JIM FUGLIE: View From The Prairie — Reflections On A White Sky

Call it our own private little Christmas miracle, if you will. It happened.

After weeks and weeks of what I call a “white sky” over Bismarck every night — a function of city lights bouncing off a completely overcast sky — we had given up hope of seeing the expected nearly full moon on Christmas Eve. They say the real full moon will happen tonight, the first full moon on Christmas in 38 years.

It’s been a dreary lead-up to Christmas. Yes, the snow has made the season bright. Our backyard looks like the winter wonderland of the songs.

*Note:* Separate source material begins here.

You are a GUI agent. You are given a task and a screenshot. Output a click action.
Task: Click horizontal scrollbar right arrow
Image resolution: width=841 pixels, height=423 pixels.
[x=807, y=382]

But there’s been no sunlight dancing off the snow-covered trees, and there’s been no starlight twinkling in the sky on these longest nights of the year. Just a white sky, completely clouded over, day and night.

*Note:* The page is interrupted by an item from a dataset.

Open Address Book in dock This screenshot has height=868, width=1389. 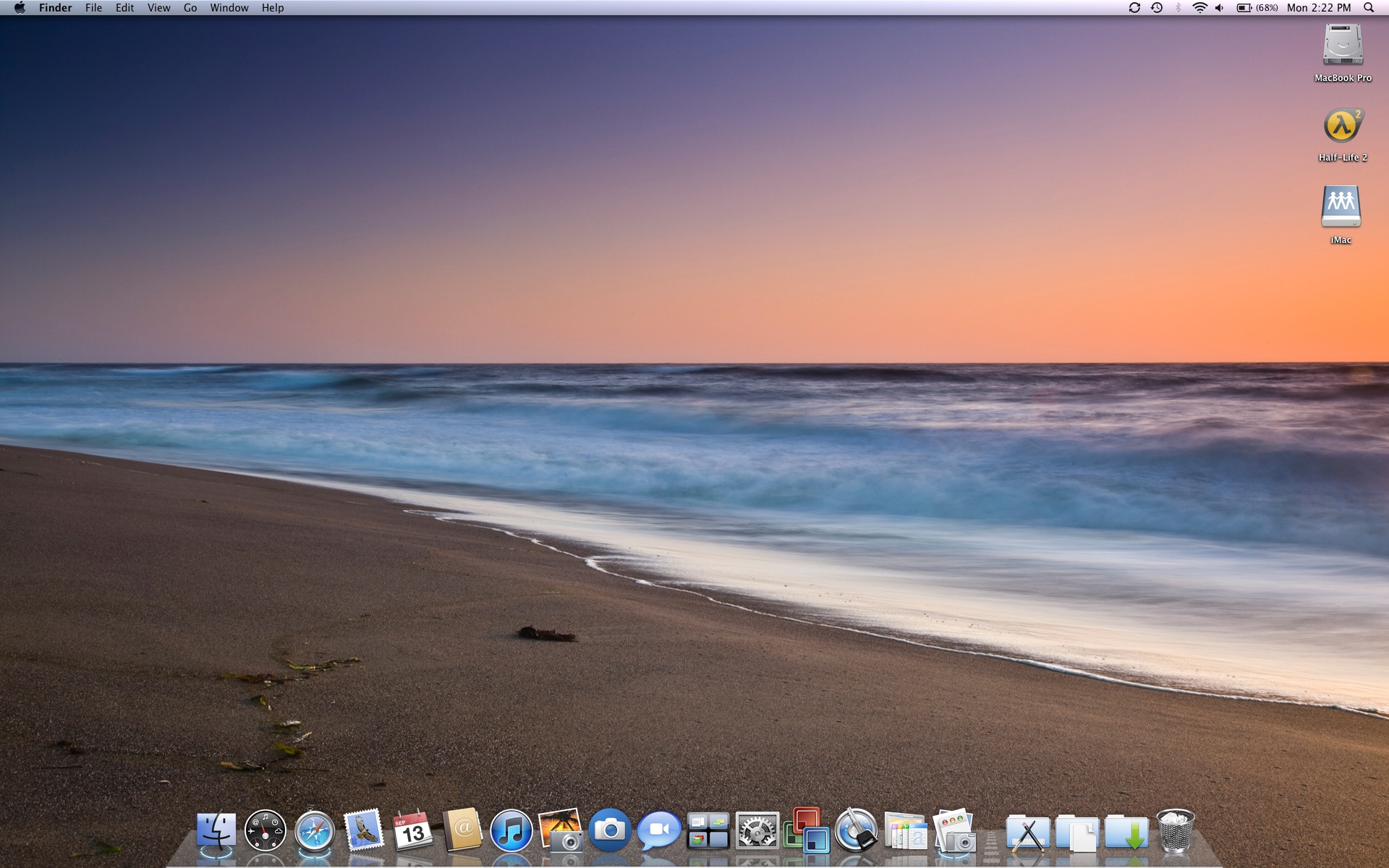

Last night, as we departed for church at 9:30 — I love the fact that common sense has taken over in the 21st century, and Midnight Mass now starts at 10 p.m. — I looked up, hoping to see the moonrise, knowing that the moon on the night before the real full moon looks as full as the real one.  No such luck. White sky. Oh, well, I thought, maybe tomorrow night.

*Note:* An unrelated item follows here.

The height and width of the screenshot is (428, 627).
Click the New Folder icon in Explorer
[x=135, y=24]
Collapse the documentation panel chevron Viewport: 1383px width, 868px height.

Mass was long, as it always is on Christmas Eve. We walked out the back door of the church to our car at about 11:15. Much to our surprise, there was a big, nearly full moon, shining down on Spirit of Life Church. There, on the back step of the church, I let out with a loud “It came upon the midnight clear …”

The moon followed us home, across the Missouri River, up into the hills of Highland Acres. I got out of the car, grabbed my camera and went out to the back patio. I tried to take a couple of photos, but I realized the clouds were moving in rapidly. The sky was turning white. The moon was disappearing. I stopped and just stared. Slowly, the clouds moved across the face of the moon, and the entire sky turned white again.

But there had been that moment. It wasn’t the Star of Bethlehem, but it WAS Christmas Eve, the night of Our Savior’s birth, and I had just heard THAT story a half hour earlier. That’s something.

I recalled the fellow in the parking lot at the church commenting knowingly that it won’t happen again for 17 years or so. I thought about that as I stood there on my patio. Seventeen years. I’m 68. Probably on borrowed time already.  I’m not likely to see this again.

Except, maybe, tonight. The Lord works in mysterious ways. I think I’ll wait up for a while and see. Nothing like a full moon to stir the imagination. Or confirm a 2,000-year-old story I’ve always really wanted to believe.




One thought on “JIM FUGLIE: View From The Prairie — Reflections On A White Sky”

  • Naomi Dunavan December 26, 2015 at 3:07 pm

    Jim — we have not met but hope we do one day. Just wanted to let you know I very much enjoyed your “Reflections on a White Sky,” post.